(Document excerpt Opens)

A fasting glucose of 99 mg/dL is technically normal. But it sits at the very edge of the prediabetic threshold, and in a patient with a family history of diabetes, elevated fasting insulin, and visceral adiposity, that number is an urgent signal that metabolic intervention should begin immediately.

How to prepare and what to expect

A CMP requires a fasting blood draw. Most laboratories ask for eight to twelve hours of fasting prior to the sample being taken, during which time water is permitted but food, coffee, and caloric beverages are not. The fasting requirement exists primarily because of the glucose component; eating before the draw will artificially elevate blood sugar and compromise the accuracy of the most clinically actionable marker on the panel.

The blood draw itself takes a few minutes. Results are typically available within one week. At Katalyst Wellness, your results are reviewed in a dedicated consultation with your provider, not delivered through a portal with no explanation. Every value is discussed in the context of your symptoms, your history, and your treatment goals. If additional testing is warranted based on what the CMP reveals, your provider will explain exactly what is needed and why before any further steps are taken.

It is also worth noting that certain medications, supplements, and even recent intense exercise can influence CMP values. Creatine supplementation can raise creatinine. High-dose vitamin D can affect calcium. Statins can elevate liver enzymes. Your provider should know about everything you are taking so that your results are interpreted accurately rather than triggering unnecessary concern.

Start with data, then build the planThe comprehensive metabolic panel is one of the most efficient diagnostic tools in medicine, and it is far more revealing than most patients have been led to believe. If you are experiencing fatigue, unexplained weight changes, brain fog, muscle weakness, or symptoms that no one has been able to explain, a CMP combined with a broader biomarker panel can uncover what is actually happening inside your body. Book a consultation with Katalyst Wellness in San Diego and let us show you what your bloodwork has been trying to tell you.

Frequently asked questions

How is a CMP different from a CBC?

(Document excerpt Closes)
(Exercise data Opens)

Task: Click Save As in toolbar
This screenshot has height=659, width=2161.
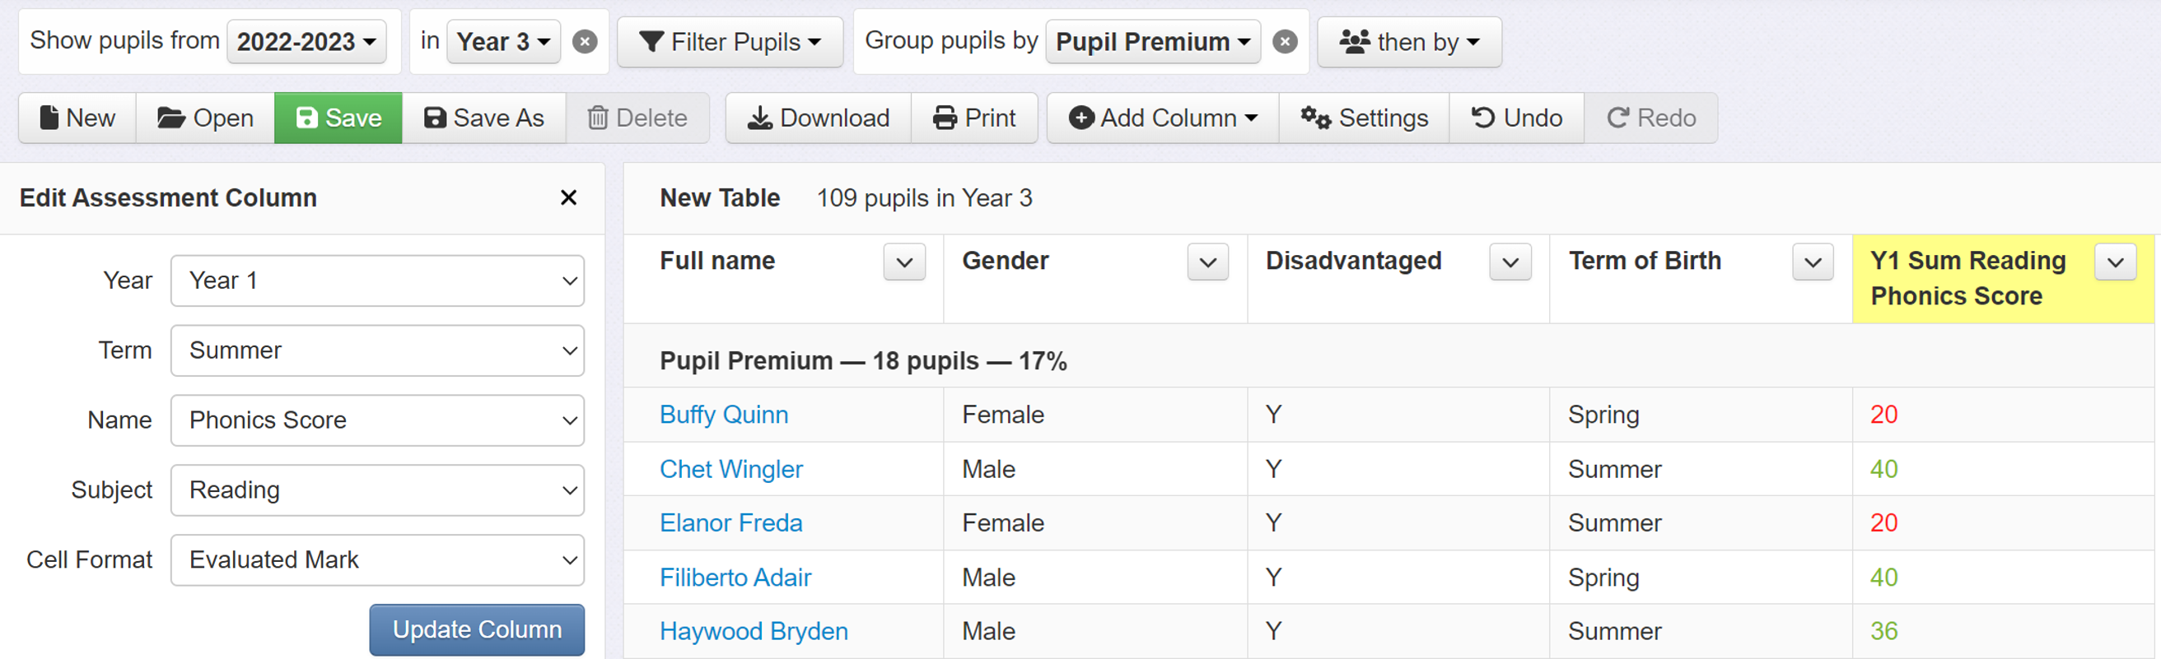Action: coord(484,118)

(Exercise data Closes)

§ **Problem to solve**:
Continue the comprehensive metabolic panel text from the point where it stops. The lines above are not needed here.

§ **Response area**:
A CMP measures chemical and metabolic markers including glucose, electrolytes, liver enzymes, kidney markers, and proteins. A complete blood count (CBC) measures blood cell populations including red blood cells, white blood cells, hemoglobin, hematocrit, and platelets. The two panels evaluate entirely different aspects of health and are frequently ordered together as part of a comprehensive workup.

How often should I have a CMP done?

For most adults, an annual CMP is a reasonable baseline. Patients on hormone therapy, medications that affect the liver or kidneys, or those managing chronic metabolic conditions may benefit from more frequent testing, typically every three to six months, to track trends and adjust treatment accordingly.

Can a CMP detect cancer or heart disease?

A CMP is not a cancer screening tool and does not directly evaluate cardiovascular risk. However, abnormal liver enzymes, calcium levels, or protein markers can sometimes be early indicators that warrant further investigation. The CMP is a broad screening panel that often serves as the first step toward more targeted diagnostic testing when something unusual appears.

Do I need a doctor’s order to get a CMP?

In most states, a physician order is required. At Katalyst Wellness, the CMP is included in our standard diagnostic workup for every new patient, so there is no need to arrange testing separately. You can book a consultation and we will coordinate your bloodwork as part of the intake process.

Will a CMP alone tell me if my hormones are off?

No. The CMP does not measure sex hormones, thyroid hormones, or cortisol directly. It evaluates the metabolic environment in which those hormones operate, including the liver and kidney function that governs how hormones are processed and cleared. For a complete hormonal evaluation, the CMP should be paired with dedicated hormone panels, which is exactly what our San Diego bloodwork diagnostics provide.